---------- Data under study ----------

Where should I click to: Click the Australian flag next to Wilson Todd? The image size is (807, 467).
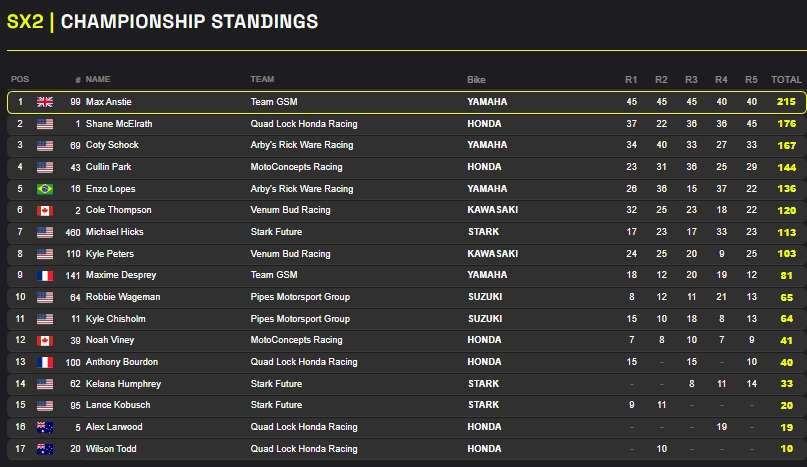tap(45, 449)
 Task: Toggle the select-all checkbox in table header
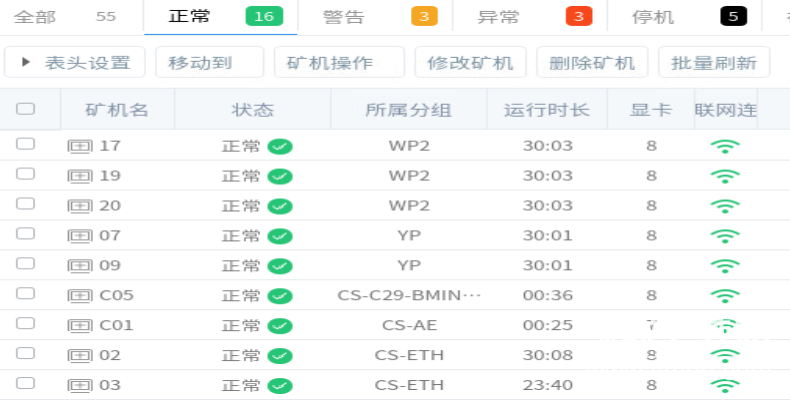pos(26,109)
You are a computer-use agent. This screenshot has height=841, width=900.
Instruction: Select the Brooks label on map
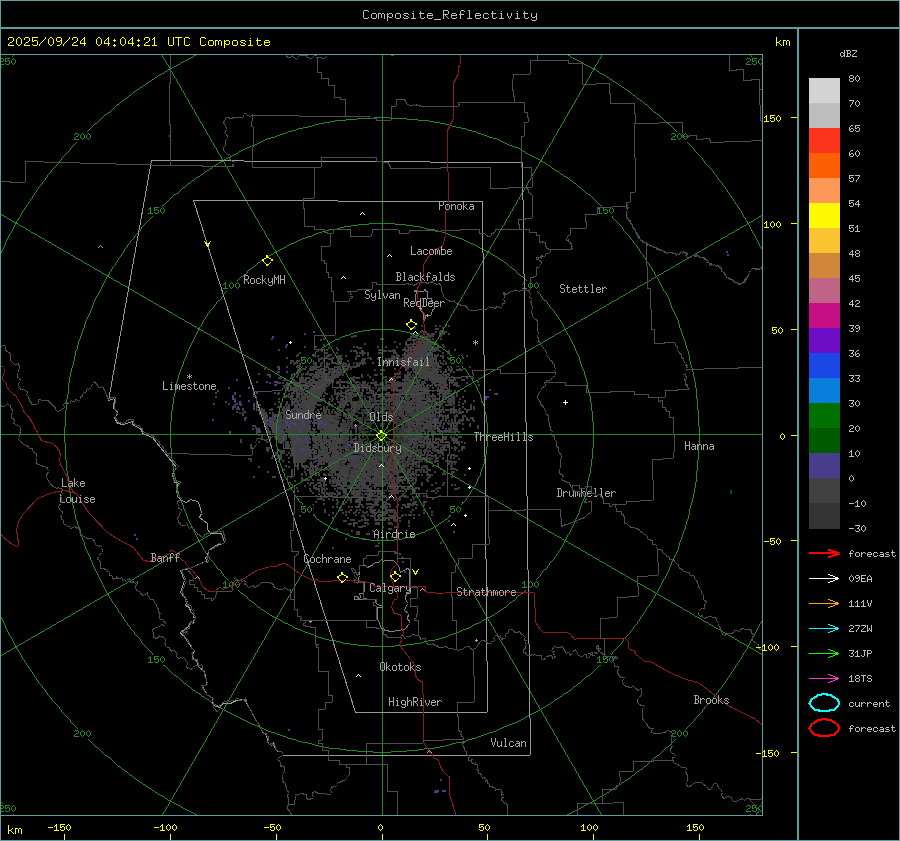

----------
---------- Data under study ----------

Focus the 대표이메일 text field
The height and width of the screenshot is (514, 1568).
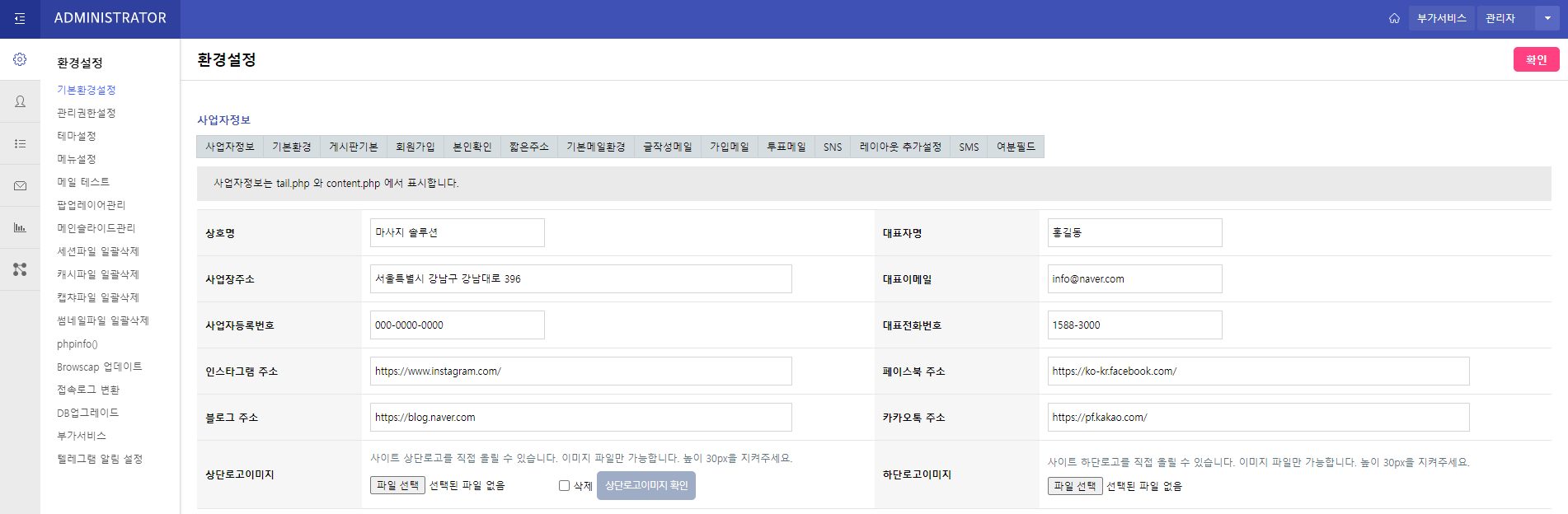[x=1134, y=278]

----------

Instructions for the task: "Task: Toggle the" marks the first line to copy, and "Instruction: Select the Brooks label on map" marks the last. Repeat that stretch above exactly, with no pictures.

Solved exercise:
 Task: Toggle the select-all checkbox in table header
pos(26,109)
You are a computer-use agent. This screenshot has height=841, width=900.
Instruction: Select the Brooks label on map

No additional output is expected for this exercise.